**Required work:** Could you reproduce verbatim the lines from the one containing "Select the 2019 x-axis label" through the one containing "click(599, 234)", including both of those lines?

**Provided information:**
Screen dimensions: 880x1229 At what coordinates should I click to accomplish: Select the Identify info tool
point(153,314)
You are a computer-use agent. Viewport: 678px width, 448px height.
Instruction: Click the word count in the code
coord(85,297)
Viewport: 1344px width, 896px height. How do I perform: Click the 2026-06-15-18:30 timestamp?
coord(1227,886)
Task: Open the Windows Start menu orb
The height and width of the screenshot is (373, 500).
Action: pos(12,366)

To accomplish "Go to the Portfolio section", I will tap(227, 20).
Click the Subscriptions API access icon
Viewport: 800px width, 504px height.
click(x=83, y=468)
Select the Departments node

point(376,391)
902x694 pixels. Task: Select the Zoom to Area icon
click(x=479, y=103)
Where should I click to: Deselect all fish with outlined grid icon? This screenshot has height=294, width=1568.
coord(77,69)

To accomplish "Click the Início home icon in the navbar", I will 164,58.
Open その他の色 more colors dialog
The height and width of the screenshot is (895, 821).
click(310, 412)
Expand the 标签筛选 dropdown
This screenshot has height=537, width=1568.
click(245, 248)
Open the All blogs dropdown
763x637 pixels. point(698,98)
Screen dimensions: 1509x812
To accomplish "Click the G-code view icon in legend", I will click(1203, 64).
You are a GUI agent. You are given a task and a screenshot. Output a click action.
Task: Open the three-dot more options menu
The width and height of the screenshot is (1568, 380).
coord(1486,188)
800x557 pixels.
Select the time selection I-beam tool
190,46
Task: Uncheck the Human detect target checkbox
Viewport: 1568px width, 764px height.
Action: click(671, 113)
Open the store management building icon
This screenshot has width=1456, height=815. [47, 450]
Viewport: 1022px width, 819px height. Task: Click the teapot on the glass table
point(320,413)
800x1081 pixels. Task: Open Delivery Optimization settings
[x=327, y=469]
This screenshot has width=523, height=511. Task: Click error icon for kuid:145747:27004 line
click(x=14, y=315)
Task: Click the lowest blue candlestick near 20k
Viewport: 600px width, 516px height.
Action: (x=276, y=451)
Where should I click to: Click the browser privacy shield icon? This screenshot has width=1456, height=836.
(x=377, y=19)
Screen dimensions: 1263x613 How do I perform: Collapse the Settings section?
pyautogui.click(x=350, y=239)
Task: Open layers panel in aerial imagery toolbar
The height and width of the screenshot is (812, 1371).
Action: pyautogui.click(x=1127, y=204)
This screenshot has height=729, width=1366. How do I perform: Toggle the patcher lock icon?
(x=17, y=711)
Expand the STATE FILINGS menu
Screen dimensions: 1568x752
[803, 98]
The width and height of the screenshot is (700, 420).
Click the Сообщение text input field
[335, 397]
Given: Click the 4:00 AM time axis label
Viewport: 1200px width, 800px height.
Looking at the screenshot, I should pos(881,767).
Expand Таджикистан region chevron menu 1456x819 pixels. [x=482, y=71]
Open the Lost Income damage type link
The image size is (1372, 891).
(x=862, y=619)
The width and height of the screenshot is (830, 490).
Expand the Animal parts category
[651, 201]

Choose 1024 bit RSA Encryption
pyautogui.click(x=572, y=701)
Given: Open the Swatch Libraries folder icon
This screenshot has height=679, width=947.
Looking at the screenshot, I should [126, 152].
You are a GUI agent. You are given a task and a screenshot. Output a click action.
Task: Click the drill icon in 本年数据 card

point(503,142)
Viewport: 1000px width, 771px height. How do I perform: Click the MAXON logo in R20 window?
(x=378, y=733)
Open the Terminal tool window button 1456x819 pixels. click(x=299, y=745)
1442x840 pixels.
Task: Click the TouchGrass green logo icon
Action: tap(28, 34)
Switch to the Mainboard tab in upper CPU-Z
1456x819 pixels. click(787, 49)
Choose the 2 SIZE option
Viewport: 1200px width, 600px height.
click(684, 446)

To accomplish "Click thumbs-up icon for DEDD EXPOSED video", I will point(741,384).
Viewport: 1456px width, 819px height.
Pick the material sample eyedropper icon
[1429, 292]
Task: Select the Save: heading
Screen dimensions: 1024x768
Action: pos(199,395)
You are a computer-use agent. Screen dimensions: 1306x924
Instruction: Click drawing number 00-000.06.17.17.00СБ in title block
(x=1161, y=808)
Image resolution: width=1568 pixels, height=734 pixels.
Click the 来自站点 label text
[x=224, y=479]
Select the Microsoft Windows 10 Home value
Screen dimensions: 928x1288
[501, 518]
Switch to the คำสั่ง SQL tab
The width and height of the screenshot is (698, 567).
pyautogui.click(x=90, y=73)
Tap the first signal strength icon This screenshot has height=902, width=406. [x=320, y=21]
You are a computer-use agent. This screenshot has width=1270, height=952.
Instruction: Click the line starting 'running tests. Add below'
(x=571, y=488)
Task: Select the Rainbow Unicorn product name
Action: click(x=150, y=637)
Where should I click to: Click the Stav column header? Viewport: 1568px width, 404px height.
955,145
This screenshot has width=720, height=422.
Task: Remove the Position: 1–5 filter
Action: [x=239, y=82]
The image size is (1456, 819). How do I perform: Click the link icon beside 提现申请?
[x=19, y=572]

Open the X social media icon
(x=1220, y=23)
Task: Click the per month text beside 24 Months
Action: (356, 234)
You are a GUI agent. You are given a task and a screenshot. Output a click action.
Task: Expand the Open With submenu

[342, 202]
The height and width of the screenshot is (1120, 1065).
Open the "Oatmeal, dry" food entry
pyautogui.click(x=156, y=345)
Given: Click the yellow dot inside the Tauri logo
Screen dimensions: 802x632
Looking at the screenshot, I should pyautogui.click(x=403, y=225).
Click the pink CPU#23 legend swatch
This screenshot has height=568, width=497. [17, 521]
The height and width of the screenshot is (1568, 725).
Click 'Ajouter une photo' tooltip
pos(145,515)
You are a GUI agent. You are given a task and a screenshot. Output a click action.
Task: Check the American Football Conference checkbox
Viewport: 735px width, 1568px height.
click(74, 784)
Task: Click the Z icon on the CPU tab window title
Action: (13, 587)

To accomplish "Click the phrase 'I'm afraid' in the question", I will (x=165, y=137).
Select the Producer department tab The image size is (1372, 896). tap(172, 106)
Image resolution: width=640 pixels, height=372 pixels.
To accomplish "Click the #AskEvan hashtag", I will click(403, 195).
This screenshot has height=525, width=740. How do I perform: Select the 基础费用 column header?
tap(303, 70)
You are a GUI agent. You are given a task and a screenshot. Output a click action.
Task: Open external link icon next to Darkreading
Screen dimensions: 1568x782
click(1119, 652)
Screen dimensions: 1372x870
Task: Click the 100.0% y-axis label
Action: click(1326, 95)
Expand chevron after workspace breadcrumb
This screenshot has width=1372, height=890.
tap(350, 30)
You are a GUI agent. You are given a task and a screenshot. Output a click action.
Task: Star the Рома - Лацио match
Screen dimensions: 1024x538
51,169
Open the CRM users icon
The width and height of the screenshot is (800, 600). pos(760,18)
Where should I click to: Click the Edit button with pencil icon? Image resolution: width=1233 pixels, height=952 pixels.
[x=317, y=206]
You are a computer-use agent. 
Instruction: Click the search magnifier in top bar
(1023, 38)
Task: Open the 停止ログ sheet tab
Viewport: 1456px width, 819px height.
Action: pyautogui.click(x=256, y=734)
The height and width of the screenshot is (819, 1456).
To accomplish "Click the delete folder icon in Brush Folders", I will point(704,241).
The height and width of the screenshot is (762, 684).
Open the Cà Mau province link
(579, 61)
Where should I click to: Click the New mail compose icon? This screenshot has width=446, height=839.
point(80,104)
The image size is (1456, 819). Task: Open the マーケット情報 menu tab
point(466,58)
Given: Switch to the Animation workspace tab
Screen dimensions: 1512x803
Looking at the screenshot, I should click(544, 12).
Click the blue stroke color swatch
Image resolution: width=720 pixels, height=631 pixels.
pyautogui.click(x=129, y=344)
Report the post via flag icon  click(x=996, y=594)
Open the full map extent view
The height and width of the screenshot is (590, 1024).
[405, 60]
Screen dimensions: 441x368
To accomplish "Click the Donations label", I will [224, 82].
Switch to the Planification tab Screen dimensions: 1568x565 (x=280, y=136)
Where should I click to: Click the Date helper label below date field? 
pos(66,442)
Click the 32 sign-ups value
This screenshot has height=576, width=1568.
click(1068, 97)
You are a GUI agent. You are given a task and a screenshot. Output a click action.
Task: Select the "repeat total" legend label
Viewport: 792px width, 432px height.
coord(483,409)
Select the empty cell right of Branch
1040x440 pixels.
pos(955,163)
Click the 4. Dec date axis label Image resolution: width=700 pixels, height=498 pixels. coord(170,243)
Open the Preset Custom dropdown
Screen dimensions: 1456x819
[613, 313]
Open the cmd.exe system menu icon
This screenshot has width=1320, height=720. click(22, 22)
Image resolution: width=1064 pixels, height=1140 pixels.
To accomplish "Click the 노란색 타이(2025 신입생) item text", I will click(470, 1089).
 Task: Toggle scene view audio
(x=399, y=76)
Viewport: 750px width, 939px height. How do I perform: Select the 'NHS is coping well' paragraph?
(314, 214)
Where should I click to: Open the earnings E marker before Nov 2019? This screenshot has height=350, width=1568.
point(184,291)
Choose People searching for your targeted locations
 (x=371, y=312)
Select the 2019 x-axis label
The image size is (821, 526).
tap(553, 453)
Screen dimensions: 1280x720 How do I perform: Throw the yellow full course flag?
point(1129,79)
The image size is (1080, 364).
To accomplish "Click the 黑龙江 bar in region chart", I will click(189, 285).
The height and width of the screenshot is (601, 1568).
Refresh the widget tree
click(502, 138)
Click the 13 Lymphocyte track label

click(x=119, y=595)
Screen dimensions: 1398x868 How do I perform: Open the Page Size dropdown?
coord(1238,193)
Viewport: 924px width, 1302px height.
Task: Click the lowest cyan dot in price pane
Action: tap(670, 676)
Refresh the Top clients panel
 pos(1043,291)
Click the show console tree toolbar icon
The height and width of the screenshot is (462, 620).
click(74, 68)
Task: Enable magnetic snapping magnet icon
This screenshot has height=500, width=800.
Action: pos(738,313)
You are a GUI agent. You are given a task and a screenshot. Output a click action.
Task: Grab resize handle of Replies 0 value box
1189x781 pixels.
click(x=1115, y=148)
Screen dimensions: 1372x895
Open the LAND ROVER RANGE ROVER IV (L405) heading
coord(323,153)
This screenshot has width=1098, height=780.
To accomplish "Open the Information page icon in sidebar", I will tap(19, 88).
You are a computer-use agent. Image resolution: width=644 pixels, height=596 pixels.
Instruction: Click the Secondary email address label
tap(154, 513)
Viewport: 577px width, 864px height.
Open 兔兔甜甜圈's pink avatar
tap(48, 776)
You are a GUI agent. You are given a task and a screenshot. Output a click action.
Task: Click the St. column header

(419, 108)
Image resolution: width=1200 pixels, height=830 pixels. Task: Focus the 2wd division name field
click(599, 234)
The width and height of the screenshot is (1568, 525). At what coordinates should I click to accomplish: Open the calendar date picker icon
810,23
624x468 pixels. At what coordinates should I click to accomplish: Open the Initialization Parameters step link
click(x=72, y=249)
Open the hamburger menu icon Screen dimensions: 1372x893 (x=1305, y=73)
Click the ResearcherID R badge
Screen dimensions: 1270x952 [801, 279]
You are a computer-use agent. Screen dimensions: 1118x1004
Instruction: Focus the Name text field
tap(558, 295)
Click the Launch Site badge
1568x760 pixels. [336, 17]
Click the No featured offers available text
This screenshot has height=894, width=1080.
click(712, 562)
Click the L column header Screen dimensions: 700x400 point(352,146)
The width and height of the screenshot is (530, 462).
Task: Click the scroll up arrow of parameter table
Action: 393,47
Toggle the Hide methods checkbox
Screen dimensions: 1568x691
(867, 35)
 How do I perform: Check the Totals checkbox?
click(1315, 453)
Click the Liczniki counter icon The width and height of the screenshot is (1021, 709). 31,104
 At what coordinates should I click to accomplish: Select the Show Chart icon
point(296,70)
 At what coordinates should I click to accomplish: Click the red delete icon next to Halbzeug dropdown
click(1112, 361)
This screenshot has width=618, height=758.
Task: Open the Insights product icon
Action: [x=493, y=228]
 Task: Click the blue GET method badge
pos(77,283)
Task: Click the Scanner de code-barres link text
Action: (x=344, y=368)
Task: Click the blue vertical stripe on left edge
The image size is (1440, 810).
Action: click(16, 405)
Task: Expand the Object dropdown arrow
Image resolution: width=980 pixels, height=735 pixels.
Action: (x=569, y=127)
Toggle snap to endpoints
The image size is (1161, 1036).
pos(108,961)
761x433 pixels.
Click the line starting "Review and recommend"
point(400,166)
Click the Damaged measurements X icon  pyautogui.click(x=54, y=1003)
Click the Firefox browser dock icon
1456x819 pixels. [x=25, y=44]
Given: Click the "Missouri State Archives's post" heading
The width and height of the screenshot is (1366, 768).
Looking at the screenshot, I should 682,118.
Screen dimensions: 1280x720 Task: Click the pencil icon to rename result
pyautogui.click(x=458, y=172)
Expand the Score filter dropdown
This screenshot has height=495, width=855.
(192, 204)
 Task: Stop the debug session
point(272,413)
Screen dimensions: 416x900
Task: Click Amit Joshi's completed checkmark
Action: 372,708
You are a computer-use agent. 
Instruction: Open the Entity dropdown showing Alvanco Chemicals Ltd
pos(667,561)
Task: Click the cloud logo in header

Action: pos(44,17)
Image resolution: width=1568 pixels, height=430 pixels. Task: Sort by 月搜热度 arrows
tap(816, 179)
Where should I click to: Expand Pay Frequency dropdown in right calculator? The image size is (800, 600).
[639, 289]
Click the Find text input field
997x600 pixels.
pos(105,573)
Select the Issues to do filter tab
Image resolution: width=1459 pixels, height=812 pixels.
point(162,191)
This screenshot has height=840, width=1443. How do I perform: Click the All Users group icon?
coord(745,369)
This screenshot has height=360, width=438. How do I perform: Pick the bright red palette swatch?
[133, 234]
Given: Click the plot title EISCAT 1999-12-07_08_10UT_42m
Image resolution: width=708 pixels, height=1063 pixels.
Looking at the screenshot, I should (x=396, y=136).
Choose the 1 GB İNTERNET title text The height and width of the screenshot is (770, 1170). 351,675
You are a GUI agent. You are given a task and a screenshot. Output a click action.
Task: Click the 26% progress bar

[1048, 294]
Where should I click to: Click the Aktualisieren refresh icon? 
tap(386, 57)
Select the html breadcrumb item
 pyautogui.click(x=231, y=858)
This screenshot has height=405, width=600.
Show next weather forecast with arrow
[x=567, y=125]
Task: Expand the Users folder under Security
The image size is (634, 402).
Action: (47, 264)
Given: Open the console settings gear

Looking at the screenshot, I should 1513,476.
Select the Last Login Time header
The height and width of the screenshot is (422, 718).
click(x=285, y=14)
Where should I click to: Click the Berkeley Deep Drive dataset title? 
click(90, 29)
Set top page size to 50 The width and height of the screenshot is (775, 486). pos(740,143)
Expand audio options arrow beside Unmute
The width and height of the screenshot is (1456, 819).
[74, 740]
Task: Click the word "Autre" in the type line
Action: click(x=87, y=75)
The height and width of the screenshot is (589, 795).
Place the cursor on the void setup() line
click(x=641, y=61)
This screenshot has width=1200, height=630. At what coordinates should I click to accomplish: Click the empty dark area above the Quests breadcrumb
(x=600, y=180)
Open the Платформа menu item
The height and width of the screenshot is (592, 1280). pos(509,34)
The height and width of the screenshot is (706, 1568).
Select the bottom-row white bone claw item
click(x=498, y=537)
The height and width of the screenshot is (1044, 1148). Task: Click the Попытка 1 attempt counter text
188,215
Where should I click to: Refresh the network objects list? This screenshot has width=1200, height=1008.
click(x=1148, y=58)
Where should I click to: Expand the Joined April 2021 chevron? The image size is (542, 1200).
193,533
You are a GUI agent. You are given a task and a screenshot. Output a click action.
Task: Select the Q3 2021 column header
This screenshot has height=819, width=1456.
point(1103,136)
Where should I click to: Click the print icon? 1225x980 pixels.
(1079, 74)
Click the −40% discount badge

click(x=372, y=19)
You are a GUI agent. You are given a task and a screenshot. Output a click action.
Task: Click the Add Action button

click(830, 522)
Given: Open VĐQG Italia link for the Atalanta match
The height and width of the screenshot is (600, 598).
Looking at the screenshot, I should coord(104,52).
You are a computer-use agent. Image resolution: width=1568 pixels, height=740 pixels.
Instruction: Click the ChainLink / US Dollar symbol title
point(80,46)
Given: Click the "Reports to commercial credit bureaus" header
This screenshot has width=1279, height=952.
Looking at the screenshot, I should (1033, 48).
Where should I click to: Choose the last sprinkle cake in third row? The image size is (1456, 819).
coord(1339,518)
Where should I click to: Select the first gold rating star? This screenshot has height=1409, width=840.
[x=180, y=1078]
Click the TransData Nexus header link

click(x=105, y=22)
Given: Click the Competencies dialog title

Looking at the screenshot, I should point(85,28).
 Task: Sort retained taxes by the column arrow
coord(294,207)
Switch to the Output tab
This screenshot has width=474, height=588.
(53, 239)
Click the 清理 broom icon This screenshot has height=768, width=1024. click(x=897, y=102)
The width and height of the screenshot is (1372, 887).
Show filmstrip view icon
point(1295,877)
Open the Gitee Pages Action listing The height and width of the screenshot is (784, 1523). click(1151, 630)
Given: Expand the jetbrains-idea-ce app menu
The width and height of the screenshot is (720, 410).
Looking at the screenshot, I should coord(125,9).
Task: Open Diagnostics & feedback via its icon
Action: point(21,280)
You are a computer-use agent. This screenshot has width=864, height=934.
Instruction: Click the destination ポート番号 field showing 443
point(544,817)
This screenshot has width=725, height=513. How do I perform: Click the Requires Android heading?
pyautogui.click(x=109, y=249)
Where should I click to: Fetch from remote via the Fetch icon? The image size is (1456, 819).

**Expected answer:**
Select the 2019 x-axis label
The image size is (821, 526).
tap(553, 453)
Screen dimensions: 1280x720 How do I perform: Throw the yellow full course flag?
point(1129,79)
The image size is (1080, 364).
To accomplish "Click the 黑龙江 bar in region chart", I will click(189, 285).
The height and width of the screenshot is (601, 1568).
Refresh the widget tree
click(502, 138)
Click the 13 Lymphocyte track label

click(x=119, y=595)
Screen dimensions: 1398x868 How do I perform: Open the Page Size dropdown?
coord(1238,193)
Viewport: 924px width, 1302px height.
Task: Click the lowest cyan dot in price pane
Action: tap(670, 676)
Refresh the Top clients panel
 pos(1043,291)
Click the show console tree toolbar icon
The height and width of the screenshot is (462, 620).
click(74, 68)
Task: Enable magnetic snapping magnet icon
This screenshot has height=500, width=800.
Action: pos(738,313)
You are a GUI agent. You are given a task and a screenshot. Output a click action.
Task: Grab resize handle of Replies 0 value box
1189x781 pixels.
click(x=1115, y=148)
Screen dimensions: 1372x895
Open the LAND ROVER RANGE ROVER IV (L405) heading
coord(323,153)
This screenshot has width=1098, height=780.
To accomplish "Open the Information page icon in sidebar", I will tap(19, 88).
You are a computer-use agent. Image resolution: width=644 pixels, height=596 pixels.
Instruction: Click the Secondary email address label
tap(154, 513)
Viewport: 577px width, 864px height.
Open 兔兔甜甜圈's pink avatar
tap(48, 776)
You are a GUI agent. You are given a task and a screenshot. Output a click action.
Task: Click the St. column header

(419, 108)
Image resolution: width=1200 pixels, height=830 pixels. Task: Focus the 2wd division name field
click(599, 234)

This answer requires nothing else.